PyMongo Upsert Examples: Update if exists, else insert

Updated: February 8, 2024 By: Guest Contributor Post a comment

Overview

In this tutorial, we dive into the world of MongoDB operations using PyMongo, a Python distribution containing tools for working with MongoDB. One powerful feature offered by MongoDB is the upsert operation. In essence, an upsert operation checks if a document exists in a collection and updates it if it does; otherwise, it inserts a new document. This functionality is crucial for maintaining data integrity and ensuring your database stays up-to-date without unnecessary duplications. We will explore how to execute upsert operations in PyMongo with a variety of examples, from basic to advanced, to help you get a firm grasp of this concept.

Setting up PyMongo

Before we dive into upsert examples, ensure you have PyMongo installed. If not, you can install it using pip:

pip install pymongo

And, ensure you have a running MongoDB instance. You can either set up MongoDB locally or use a cloud service like MongoDB Atlas.

Basic Upsert Example

Let’s begin with the most straightforward example. Suppose you have a collection named users and you want to update a user’s email if the user exists, or insert a new document if the user doesn’t exist:

from pymongo import MongoClient

client = MongoClient('mongodb://localhost:27017/')
db = client['testdb']
users = db['users']

result = users.update_one({'username': 'johndoe'},
                          {'$set': {'email': '[email protected]'}},
                          upsert=True)
print(f"Matched: {result.matched_count}, Modified: {result.modified_count}, Upserted ID: {result.upserted_id}")
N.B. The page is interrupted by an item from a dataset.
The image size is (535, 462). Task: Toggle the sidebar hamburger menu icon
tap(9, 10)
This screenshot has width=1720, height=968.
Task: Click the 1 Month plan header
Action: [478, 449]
This code connects to the MongoDB database and the users collection, attempts to update a document where the username is ‘johndoe’, and if no document is found, inserts a new document with the username and email address provided. The upsert parameter is set to True, enabling this behavior.

Handling Complex Documents

As we move to more advanced examples, consider we have more complex documents involving nested structures or arrays. For example, updating a user’s preferences:

from pymongo import MongoClient

client = MongoClient('mongodb://localhost:27017/')
db = client['testdb']
collection = db['complex_users']

result = collection.update_one(
    {'username': 'janedoe'},
    {'$set': {'preferences.notifications.email': True}},
    upsert=True)
print(f"Upserted ID: {result.upserted_id}")

This operation digs into a nested field (preferences.notifications.email) within a document and sets it. If a document with ‘janedoe’ as username does not exist, it will initialize it with the provided path and value.

Using update_many with Upsert

There’s more to updating documents in MongoDB than just using update_one. With the right conditions, you could also employ update_many for affecting multiple documents. Though less common in an upsert context, it holds potential for bulk operations. For demonstration, suppose we want to tag all users from a certain city:

from pymongo import MongoClient

client = MongoClient('mongodb://localhost:27017/')
db = client['testdb']
collection = db['users_tag']

result = collection.update_many(
    {'city': 'New York'},
    {'$set': {'tag': 'NY Resident'}},
    upsert=True)
print(f"Matched: {result.matched_count}, Modified: {result.modified_count}")

Remember, upsert with update_many is rare since the operation is designed to update multiple existing documents. An upsert here would only insert a single document if no matches were found, which might not be the expected outcome in a bulk operation scenario.

Upserting with Complex Queries

You can also perform upserts using more complex queries and conditions. For example, adjusting a document based on more intricate query conditions:

from pymongo import MongoClient

client = MongoClient('mongodb://localhost:27017/')
db = client['testdb']
collection = db['advanced_users']

result = collection.update_one(
    {'username': 'johndoe', 'status': {'$ne': 'inactive'}},
    {'$set': {'last_login': '2023-04-01'}},
    upsert=True)
print(f"Upserted ID: {result.upserted_id}")

In this example, we specify not only the username but also a condition that the user’s status must not be ‘inactive’ for the upsert operation to take place. This demonstrates the flexibility of MongoDB’s querying capabilities integrated with upsert operations.

Conclusion

PyMongo offers a powerful and versatile way to interact with MongoDB, with upsert being one of its most useful operations. By understanding and utilizing upserts, you can efficiently maintain the integrity and relevance of your database data with minimal effort. Whether you’re managing simple collections or dealing with complex documents and queries, PyMongo’s upsert capabilities are an essential tool in your development arsenal.